## PAGE TEXT

● ● ● ● ● ● ●

Well, not this time. Today I’m writing about Poste Brassiere, located in the Hotel Monaco in the Penn Quarter neighborhood of Washington. A small group of us from Land O'Lakes found ourselves at loose ends after the first day of a conference we were attending. I was assigned the job of finding a good place to eat. I had heard of Poste, and after checking it out on the internet and in the Where Magazine for DC, I suggested we go there. It was an easy four block walk from the hotel where we were staying.



Based on what I’d read, I described the place to the other diners as ‘innovative American.’ I was challenged to define what that meant. Poste describes itself as contemporary brasserie – hardly more descriptive. I still think my description is more accurate. Traditionally, a French brasserie is more formal than a bistro but doesn’t have all of the features of a full-fledged restaurant. Often at a brassiere, menu items are complete meals rather than individual courses like you see at a restaurant.



But the fact is that in America, we hang the labels ‘brasserie,’ ‘bistro,’ café, etc. on the names of eating establishments without much thought about the traditional definition or presumed differences between them. (I wouldn’t be surprised to learn the same is true in France.)



When I describe Poste as ‘innovative America,’ I mean creative combinations of flavors, not too heavy on sauces, artful presentation, and easily recognizable menu items. Here’s what we had at Poste. You be the judge if it fits my description.



The three of us started by splitting two appetizers – a grilled kielbasa cut into thirds and a very nice selection of house-made charcuterie. The starters overcame any hesitancy my friends might have had about Poste; they quit caring if it was ‘innovative American’ or ‘contemporary brasserie.’ I thought the charcuterie plate was particularly good. The selection offered a nice variety of styles, and the flavors were also varied,



Both of my compatriots had the hanger steak and ‘pommes frites.’ Hanger steak is a traditional bistro fare. My carnivorous friends loved the steak served at Poste. It was tender, excellently prepared, very flavorful. Pommes frites are often defined as French fries. But the wonderfully prepared, crisp potatos served with the steak at Poste bore very little resemblance to the typical, greasy, mealy fries served at many American restaurants. These were truly exceptional. When we ordered, our server asked if we wanted the frites to be sprinkled with parmesan cheese. Hey! She was talking to a milk producer and a couple of Land O'Lakes staff. Of course we wanted them with parmesan. Wow! That was a fabulous addition.



I decided to go for a fish entrée. I ordered wild bass served with a potato mash (the menu calls it ‘champ’ potatoes) and caper beurre noisette. I didn’t know what that sauce was either. It was light and nutty and the capers added a tangy flavor that really enhanced the fish. So as I was writing this blog, I looked it up. Beurre noisette is a simple butter sauce. The butter is cooked over a gentle heat until the solids separate and begin to brown. It was a great meal.



One of our group was from California, so I asked him to select the wine. He picked a 2003 Clos du Val merlot. It was an excellent choice.



My rep as a restaurant picker in DC was maintained. Poste Brasserie – give it a try.


23 June 2007

Dinner at Lucca, Sacramento, CA

A business trip to Sacramento provided me with an opportunity to see my cousin and her husband and my aunt who live in nearby Dixon. Since I didn’t have a car, they drove in to see me. I got to pick the restaurant for dinner.

● ● ● ● ● ● ●

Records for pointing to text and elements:
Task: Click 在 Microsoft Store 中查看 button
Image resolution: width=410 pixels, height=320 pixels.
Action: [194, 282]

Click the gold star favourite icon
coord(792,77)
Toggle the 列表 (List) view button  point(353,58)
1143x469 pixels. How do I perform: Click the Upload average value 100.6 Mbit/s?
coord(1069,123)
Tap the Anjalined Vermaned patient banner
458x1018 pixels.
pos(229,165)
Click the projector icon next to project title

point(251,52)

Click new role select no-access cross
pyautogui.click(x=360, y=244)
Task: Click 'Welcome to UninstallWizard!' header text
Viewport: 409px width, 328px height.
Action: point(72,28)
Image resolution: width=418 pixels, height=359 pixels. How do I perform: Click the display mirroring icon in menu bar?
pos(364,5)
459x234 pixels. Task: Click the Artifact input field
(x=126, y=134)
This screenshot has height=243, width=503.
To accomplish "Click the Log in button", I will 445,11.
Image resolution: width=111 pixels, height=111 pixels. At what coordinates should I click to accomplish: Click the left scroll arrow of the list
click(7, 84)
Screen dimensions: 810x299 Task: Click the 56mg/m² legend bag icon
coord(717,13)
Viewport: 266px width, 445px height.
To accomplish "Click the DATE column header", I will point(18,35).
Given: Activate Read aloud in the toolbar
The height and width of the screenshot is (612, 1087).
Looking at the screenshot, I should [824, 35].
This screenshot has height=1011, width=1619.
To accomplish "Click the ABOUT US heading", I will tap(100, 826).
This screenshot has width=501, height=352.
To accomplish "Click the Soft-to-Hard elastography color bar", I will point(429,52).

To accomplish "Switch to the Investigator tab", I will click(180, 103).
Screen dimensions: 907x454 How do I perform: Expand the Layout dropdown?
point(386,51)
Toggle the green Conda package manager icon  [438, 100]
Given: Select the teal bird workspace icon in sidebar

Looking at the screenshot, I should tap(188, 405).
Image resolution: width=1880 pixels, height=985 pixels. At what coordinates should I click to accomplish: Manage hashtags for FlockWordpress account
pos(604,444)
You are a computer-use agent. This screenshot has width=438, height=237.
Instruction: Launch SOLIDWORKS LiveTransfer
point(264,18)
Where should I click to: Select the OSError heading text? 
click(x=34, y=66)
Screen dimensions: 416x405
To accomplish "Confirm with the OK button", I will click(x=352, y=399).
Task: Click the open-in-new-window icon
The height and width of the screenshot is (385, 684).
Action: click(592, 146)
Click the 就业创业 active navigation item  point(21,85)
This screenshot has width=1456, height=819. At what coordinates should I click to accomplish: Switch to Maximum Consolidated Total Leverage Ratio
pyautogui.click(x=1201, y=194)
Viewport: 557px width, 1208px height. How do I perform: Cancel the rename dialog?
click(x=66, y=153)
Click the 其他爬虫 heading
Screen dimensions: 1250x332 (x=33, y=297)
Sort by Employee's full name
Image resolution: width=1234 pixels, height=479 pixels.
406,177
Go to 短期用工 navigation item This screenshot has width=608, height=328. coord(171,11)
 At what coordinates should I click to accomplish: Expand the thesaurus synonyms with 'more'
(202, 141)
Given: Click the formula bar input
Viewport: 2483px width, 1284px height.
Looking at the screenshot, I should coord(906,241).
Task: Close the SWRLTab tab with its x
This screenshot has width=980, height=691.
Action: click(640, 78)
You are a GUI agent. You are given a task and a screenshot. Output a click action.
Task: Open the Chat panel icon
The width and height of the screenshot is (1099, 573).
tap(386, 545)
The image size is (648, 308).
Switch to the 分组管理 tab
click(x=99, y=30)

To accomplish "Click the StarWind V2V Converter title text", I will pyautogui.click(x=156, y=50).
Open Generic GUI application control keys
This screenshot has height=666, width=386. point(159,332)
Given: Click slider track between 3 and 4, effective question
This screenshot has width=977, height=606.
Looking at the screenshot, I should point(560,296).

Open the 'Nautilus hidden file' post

● ● ● ● ● ● ●

According to the dining review, why did the diners take the server up on sprinkling parmesan cheese on the frites? The records have no connection to the dining review.

## TASK OUTPUT
The server was offering cheese to a milk producer and a couple of Land O'Lakes staff, so of course they wanted the parmesan.